Whether the software you're looking for is available or not is a different matter.
Disclaimer: I work for Novell (though not with the Suse team)
But yes, if you can deal with the OS licensing issues, or possibly host trial environments yourself, this is a very effective way for a vendor to demo their app. The problem is that all vendors don't always have the infrastructure (or lack the awareness) to do so.
Microsoft provides fully-provisioned VM's for time-limited trials of their software. So if you want to trial select Microsoft products in that manner, you can do that today.
There is no sign, though, that Microsoft will make this available to third party Windows software vendors.
In the SaaS (Software-as-a-Service) world, you can get fully-provisioned virtual servers that include Windows and your software of interest on a pay-as-you-go basis, based on both Linux and Windows.

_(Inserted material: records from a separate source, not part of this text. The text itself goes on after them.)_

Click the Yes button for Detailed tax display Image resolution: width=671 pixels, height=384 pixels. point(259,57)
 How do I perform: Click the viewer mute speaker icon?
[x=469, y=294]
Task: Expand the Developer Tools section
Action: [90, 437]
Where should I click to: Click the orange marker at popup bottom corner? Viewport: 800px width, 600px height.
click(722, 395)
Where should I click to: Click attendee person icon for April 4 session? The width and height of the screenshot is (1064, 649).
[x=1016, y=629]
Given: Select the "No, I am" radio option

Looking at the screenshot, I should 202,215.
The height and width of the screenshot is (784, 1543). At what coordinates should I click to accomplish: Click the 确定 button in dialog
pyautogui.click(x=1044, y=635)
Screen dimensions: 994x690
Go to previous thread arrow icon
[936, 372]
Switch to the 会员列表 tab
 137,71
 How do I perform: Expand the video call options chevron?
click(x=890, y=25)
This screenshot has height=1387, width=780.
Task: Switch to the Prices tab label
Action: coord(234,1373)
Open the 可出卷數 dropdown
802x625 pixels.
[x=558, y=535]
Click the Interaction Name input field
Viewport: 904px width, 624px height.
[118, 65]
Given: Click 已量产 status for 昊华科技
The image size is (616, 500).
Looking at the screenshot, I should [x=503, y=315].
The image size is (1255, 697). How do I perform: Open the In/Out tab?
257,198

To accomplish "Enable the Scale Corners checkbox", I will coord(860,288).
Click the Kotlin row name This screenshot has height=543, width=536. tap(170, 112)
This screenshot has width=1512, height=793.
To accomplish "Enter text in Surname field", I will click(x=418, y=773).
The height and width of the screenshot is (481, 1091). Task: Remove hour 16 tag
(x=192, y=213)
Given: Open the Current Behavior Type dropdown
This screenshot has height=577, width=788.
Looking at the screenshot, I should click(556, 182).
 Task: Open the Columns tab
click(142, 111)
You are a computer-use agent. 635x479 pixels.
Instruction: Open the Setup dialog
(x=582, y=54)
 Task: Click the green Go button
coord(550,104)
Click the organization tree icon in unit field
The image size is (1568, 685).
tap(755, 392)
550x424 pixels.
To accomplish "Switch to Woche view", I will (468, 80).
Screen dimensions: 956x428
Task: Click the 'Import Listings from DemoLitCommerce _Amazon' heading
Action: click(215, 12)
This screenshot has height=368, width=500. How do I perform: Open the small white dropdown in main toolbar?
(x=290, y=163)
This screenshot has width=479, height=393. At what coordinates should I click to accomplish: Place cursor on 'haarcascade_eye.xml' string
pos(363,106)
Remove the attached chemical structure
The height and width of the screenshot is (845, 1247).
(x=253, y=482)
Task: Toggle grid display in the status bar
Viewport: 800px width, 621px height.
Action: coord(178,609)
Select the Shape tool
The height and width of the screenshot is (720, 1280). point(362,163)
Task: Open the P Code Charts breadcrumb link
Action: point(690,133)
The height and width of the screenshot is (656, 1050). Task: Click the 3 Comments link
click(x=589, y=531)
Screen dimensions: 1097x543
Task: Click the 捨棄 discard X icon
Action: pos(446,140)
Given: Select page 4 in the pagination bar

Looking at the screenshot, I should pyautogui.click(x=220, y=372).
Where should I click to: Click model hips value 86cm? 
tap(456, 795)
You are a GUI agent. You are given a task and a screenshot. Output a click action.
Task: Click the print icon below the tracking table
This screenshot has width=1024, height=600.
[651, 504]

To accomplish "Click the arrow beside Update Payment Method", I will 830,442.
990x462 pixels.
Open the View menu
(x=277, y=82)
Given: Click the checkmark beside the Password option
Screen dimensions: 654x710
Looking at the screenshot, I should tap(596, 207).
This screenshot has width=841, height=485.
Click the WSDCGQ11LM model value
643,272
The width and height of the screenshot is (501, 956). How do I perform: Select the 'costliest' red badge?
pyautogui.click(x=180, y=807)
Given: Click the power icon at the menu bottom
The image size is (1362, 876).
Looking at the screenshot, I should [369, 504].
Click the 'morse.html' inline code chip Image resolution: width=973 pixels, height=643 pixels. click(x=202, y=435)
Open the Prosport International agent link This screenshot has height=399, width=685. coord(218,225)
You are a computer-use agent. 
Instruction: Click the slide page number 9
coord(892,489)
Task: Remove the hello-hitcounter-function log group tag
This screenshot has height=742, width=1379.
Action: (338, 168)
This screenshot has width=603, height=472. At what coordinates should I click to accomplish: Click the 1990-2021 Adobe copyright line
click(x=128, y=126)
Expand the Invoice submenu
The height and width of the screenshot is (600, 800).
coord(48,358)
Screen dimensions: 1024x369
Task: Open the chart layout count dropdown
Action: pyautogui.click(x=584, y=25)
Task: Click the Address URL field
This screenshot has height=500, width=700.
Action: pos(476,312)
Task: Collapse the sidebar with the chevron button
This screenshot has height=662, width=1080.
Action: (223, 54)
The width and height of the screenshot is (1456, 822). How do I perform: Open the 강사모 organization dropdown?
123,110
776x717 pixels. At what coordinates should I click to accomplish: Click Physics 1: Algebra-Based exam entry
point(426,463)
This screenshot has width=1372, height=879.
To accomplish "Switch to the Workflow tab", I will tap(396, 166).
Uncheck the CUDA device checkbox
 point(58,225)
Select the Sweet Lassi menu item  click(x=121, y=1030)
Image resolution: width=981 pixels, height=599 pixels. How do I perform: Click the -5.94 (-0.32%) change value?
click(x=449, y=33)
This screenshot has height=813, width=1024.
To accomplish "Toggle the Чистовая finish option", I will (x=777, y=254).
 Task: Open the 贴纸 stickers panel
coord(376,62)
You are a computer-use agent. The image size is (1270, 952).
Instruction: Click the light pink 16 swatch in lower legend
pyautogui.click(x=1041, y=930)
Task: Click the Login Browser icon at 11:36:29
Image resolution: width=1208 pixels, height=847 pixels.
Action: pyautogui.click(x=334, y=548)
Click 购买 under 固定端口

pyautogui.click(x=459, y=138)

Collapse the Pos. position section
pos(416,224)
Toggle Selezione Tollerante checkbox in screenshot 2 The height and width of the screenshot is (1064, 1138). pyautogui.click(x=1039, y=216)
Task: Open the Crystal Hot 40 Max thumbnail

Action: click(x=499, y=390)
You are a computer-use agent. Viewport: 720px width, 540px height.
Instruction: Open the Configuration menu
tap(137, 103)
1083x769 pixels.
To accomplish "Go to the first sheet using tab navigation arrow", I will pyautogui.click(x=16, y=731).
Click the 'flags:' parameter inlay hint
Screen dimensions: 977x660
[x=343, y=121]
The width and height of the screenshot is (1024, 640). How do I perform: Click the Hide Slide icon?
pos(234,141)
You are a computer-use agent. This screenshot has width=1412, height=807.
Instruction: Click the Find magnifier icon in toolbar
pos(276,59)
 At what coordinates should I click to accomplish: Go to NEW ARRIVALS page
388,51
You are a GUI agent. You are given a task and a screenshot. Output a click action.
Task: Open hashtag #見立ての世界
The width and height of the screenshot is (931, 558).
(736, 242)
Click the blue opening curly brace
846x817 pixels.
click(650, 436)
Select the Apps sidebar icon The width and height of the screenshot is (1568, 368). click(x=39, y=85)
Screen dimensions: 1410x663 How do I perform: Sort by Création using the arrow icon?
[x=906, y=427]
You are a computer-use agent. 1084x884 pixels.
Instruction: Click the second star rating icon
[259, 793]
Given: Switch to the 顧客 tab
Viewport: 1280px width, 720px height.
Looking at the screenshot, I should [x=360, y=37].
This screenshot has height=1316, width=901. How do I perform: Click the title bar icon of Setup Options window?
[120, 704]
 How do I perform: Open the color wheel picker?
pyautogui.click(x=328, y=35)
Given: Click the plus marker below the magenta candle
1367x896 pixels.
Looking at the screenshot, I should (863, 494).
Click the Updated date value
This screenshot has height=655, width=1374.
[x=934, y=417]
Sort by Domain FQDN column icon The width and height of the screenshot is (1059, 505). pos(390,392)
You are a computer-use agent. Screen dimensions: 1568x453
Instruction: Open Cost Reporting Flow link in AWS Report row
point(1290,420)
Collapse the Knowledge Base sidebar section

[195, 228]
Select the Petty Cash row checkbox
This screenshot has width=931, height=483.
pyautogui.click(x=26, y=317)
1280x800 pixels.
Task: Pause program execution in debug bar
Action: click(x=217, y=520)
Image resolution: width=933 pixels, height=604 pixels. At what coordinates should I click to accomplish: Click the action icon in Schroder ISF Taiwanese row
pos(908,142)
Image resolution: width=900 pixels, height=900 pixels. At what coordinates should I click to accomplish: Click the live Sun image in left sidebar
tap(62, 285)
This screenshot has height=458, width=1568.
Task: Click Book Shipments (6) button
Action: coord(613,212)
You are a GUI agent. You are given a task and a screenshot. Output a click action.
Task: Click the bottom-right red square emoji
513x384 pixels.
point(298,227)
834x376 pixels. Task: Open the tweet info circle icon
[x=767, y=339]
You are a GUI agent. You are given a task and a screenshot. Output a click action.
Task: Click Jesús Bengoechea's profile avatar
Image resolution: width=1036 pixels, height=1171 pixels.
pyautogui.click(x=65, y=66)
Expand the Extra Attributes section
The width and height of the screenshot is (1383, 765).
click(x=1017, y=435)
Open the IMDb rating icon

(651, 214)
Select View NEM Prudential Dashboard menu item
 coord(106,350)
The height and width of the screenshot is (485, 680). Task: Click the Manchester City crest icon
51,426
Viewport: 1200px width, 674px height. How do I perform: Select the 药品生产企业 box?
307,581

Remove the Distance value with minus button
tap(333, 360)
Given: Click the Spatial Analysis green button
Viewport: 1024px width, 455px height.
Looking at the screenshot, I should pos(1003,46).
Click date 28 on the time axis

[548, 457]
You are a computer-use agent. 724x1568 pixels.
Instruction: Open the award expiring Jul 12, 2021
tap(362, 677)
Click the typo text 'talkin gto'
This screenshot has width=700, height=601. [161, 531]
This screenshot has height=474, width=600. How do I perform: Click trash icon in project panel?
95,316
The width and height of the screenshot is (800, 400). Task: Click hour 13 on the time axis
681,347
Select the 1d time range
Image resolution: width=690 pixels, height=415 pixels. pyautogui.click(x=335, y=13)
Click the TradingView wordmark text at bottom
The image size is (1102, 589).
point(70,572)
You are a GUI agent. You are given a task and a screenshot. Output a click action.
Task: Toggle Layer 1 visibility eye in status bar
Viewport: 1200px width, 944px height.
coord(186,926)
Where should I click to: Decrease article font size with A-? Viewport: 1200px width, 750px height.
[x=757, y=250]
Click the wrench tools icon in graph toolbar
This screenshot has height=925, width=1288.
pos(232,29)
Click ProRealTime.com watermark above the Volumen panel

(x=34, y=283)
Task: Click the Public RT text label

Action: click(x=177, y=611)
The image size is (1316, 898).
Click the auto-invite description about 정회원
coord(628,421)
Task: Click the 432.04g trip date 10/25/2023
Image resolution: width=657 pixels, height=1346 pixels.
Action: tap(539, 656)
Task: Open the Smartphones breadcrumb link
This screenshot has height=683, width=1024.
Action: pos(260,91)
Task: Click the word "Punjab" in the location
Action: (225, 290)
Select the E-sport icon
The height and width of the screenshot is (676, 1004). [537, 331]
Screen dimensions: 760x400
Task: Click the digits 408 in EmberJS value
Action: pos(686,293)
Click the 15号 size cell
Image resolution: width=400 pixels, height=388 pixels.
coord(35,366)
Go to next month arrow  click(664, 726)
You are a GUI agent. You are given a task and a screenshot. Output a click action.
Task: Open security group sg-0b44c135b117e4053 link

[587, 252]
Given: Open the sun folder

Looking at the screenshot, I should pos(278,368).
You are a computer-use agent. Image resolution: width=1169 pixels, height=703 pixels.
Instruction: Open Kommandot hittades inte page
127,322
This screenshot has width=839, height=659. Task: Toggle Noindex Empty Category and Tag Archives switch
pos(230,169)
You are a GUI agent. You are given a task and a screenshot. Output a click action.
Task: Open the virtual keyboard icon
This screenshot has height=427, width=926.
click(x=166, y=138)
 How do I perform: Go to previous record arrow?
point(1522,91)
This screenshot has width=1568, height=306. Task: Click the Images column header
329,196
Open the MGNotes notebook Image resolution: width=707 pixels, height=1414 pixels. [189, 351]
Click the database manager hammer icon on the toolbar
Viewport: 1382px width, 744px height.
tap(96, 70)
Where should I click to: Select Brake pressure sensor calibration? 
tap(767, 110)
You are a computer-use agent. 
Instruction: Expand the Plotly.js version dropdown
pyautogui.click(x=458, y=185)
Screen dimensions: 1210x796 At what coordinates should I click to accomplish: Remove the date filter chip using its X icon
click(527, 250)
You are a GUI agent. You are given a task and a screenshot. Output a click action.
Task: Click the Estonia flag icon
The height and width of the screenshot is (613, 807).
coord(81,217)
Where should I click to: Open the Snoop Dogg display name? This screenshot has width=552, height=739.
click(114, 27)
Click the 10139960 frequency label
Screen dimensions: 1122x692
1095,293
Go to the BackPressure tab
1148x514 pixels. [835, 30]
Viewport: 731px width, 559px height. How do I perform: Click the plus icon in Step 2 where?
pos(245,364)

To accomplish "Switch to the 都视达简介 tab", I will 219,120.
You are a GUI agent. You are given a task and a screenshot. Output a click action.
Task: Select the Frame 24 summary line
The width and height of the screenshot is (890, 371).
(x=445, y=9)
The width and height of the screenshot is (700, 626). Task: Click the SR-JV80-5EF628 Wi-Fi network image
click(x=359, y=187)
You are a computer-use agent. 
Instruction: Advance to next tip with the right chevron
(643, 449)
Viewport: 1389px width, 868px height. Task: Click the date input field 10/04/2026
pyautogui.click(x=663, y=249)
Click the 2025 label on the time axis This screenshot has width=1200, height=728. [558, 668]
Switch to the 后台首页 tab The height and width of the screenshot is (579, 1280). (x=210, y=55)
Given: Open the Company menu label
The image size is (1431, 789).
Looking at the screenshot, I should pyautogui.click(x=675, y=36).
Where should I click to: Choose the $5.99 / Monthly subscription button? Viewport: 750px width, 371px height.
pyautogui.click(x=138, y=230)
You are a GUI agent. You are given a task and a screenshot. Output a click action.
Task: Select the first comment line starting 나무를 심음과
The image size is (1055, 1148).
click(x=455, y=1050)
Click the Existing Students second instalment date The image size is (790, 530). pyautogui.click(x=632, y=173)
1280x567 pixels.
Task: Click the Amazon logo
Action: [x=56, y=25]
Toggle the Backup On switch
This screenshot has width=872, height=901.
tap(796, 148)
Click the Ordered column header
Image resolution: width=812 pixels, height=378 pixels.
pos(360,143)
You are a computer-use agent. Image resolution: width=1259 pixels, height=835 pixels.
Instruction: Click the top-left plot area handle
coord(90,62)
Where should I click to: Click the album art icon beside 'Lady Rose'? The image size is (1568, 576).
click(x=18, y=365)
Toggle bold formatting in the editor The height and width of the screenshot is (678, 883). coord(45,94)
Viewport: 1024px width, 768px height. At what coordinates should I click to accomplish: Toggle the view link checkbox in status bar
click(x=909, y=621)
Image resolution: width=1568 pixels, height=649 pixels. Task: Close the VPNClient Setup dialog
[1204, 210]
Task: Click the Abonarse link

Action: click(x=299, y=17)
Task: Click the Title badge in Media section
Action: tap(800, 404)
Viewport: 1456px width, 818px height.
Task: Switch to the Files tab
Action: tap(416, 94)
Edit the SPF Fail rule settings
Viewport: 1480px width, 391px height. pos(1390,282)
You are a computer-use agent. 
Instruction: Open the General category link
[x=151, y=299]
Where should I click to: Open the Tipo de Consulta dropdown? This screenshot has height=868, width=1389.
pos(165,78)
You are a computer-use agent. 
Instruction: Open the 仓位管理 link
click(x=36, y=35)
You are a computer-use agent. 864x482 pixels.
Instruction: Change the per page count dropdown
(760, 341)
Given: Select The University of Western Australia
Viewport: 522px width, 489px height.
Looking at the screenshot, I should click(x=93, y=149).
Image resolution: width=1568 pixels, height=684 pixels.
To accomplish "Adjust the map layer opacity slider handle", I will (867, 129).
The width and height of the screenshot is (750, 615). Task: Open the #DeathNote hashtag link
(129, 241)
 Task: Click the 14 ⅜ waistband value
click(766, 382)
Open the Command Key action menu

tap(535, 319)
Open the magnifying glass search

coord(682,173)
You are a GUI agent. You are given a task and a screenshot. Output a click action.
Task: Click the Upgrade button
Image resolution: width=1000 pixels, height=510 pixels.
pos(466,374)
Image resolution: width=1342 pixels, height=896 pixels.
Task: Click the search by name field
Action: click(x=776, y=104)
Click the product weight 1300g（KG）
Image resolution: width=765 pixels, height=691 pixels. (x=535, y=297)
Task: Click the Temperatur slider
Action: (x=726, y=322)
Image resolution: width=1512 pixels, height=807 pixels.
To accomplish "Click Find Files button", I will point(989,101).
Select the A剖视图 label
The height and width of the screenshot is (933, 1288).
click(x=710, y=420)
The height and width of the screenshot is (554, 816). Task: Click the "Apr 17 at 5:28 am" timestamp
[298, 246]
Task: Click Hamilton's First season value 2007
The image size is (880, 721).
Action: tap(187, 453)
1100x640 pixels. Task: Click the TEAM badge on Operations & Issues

For example, see Amazon Web Services
For windows, you may be better off developing a portable application that runs from a usb key. That is how Embarcadero distribute All Access. I received a 4 gb usb key that contained multiple applications. Most could be run straight from the key without installation. I believe Embarcadero will be licensing the technology at some stage.
If you are using a programming language such as Delphi or C++ with little in the way of external dependencies, a portable application is straight forward to develop. For .net, it is much harder, but can be done with Mono, or something like Virtual Application Studio.